* WHAT IS EXPECTED: Reproduce each line below with no alterations.

* MATERIAL PROVIDED:

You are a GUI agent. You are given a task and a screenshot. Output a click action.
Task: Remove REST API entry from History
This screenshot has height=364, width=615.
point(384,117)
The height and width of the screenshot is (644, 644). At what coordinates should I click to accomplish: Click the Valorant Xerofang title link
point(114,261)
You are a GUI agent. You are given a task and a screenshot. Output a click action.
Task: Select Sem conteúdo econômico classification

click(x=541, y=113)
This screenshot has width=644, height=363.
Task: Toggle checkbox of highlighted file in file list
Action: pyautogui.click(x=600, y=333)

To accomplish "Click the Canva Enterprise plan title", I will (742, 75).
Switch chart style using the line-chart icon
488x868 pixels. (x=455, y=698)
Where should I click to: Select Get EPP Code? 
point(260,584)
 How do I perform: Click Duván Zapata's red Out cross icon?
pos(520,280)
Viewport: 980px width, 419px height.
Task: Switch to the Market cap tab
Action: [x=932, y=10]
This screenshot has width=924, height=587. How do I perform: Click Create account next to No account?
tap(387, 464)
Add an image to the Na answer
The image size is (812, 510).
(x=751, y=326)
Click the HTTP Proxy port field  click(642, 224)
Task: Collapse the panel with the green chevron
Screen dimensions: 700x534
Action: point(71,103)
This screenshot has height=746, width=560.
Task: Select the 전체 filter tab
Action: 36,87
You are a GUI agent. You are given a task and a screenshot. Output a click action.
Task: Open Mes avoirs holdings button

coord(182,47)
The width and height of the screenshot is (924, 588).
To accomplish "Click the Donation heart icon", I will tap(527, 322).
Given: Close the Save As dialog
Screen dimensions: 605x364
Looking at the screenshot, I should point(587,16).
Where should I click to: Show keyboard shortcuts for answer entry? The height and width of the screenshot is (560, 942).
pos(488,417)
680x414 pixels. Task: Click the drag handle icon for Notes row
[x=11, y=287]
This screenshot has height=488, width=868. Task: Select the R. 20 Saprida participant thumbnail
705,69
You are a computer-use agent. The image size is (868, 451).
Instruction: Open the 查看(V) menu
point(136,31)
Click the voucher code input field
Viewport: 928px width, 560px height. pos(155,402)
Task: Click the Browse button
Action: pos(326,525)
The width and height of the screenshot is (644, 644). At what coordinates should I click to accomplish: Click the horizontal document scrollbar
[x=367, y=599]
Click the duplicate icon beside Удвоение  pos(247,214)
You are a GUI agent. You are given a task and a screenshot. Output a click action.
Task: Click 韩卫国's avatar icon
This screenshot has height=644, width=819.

* SOLUTION FOR THIS PROBLEM:
You are a GUI agent. You are given a task and a screenshot. Output a click action.
Task: Remove REST API entry from History
This screenshot has height=364, width=615.
point(384,117)
The height and width of the screenshot is (644, 644). At what coordinates should I click to accomplish: Click the Valorant Xerofang title link
point(114,261)
You are a GUI agent. You are given a task and a screenshot. Output a click action.
Task: Select Sem conteúdo econômico classification

click(x=541, y=113)
This screenshot has width=644, height=363.
Task: Toggle checkbox of highlighted file in file list
Action: pyautogui.click(x=600, y=333)

To accomplish "Click the Canva Enterprise plan title", I will (742, 75).
Switch chart style using the line-chart icon
488x868 pixels. (x=455, y=698)
Where should I click to: Select Get EPP Code? 
point(260,584)
 How do I perform: Click Duván Zapata's red Out cross icon?
pos(520,280)
Viewport: 980px width, 419px height.
Task: Switch to the Market cap tab
Action: [x=932, y=10]
This screenshot has width=924, height=587. How do I perform: Click Create account next to No account?
tap(387, 464)
Add an image to the Na answer
The image size is (812, 510).
(x=751, y=326)
Click the HTTP Proxy port field  click(642, 224)
Task: Collapse the panel with the green chevron
Screen dimensions: 700x534
Action: point(71,103)
This screenshot has height=746, width=560.
Task: Select the 전체 filter tab
Action: 36,87
You are a GUI agent. You are given a task and a screenshot. Output a click action.
Task: Open Mes avoirs holdings button

coord(182,47)
The width and height of the screenshot is (924, 588).
To accomplish "Click the Donation heart icon", I will tap(527, 322).
Given: Close the Save As dialog
Screen dimensions: 605x364
Looking at the screenshot, I should point(587,16).
Where should I click to: Show keyboard shortcuts for answer entry? The height and width of the screenshot is (560, 942).
pos(488,417)
680x414 pixels. Task: Click the drag handle icon for Notes row
[x=11, y=287]
This screenshot has height=488, width=868. Task: Select the R. 20 Saprida participant thumbnail
705,69
You are a computer-use agent. The image size is (868, 451).
Instruction: Open the 查看(V) menu
point(136,31)
Click the voucher code input field
Viewport: 928px width, 560px height. pos(155,402)
Task: Click the Browse button
Action: pos(326,525)
The width and height of the screenshot is (644, 644). At what coordinates should I click to accomplish: Click the horizontal document scrollbar
[x=367, y=599]
Click the duplicate icon beside Удвоение  pos(247,214)
You are a GUI agent. You are given a task and a screenshot. Output a click action.
Task: Click 韩卫国's avatar icon
This screenshot has height=644, width=819.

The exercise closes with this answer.